Estimó que no se requiere que la conducta  delictiva  base  esté  “judicialmente  declarada”,  que  el  tipo  penal no  requiere  de ese “reconocimiento judicial” para encontrar la relación entre  la  específica  conducta  delictiva  base  y  el  lavado  de  dinero,  sino una  “razonable  ilación” entre el actuar y las diferentes manifestaciones de la  conducta punible de lavado de activos prevista en el artículo 323.   
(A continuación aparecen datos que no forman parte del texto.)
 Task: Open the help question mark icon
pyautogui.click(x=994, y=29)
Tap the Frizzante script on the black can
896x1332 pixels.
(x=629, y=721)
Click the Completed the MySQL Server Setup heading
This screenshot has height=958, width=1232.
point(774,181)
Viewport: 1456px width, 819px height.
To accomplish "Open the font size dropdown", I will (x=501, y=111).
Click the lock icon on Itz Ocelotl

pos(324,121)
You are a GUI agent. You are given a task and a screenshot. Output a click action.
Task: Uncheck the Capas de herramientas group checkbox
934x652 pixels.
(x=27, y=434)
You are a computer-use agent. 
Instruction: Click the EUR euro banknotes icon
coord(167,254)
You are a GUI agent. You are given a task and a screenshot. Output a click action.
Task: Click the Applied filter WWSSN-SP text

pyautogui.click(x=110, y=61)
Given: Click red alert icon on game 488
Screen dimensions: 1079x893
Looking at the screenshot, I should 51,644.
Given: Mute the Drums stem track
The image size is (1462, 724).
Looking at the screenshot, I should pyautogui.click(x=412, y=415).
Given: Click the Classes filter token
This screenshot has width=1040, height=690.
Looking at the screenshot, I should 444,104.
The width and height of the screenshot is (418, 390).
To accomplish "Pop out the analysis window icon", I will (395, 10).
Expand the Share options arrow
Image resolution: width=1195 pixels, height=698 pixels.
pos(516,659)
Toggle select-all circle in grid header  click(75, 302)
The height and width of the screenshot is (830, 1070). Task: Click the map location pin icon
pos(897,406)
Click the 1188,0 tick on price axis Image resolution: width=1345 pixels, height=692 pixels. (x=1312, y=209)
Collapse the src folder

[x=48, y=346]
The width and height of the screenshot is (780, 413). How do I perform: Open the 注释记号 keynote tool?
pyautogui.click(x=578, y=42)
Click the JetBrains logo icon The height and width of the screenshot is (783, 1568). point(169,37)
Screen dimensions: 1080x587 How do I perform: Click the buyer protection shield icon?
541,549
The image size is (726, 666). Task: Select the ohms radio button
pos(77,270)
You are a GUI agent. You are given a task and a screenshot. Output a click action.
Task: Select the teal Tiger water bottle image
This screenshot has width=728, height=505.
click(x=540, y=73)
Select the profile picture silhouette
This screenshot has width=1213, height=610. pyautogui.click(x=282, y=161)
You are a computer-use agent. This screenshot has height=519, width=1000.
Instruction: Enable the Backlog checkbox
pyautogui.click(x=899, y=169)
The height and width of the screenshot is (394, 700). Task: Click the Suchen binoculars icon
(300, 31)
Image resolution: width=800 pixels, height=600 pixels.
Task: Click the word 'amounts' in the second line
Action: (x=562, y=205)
Para demostrar la responsabilidad penal se  requiere  apreciar  las  exculpaciones del procesado y si no son satisfactorias,  basta  con  una  apreciación  razonable  de los diferentes medios de prueba del  expediente  para  poder  inferir  válidamente  que  se trata de una conducta de  lavado de dinero.   

El  Ministerio  Público  recordó que la  demostración  del  origen  del dinero no está sujeta a un específico elemento  de  prueba  y  tampoco  a  un  pronunciamiento  judicial sobre el punible que lo  origina;    sin  embargo,  dijo,  el  elemento  normativo  del tipo referido a la procedencia del  dinero de una actividad ilícita, sí aparece demostrado.   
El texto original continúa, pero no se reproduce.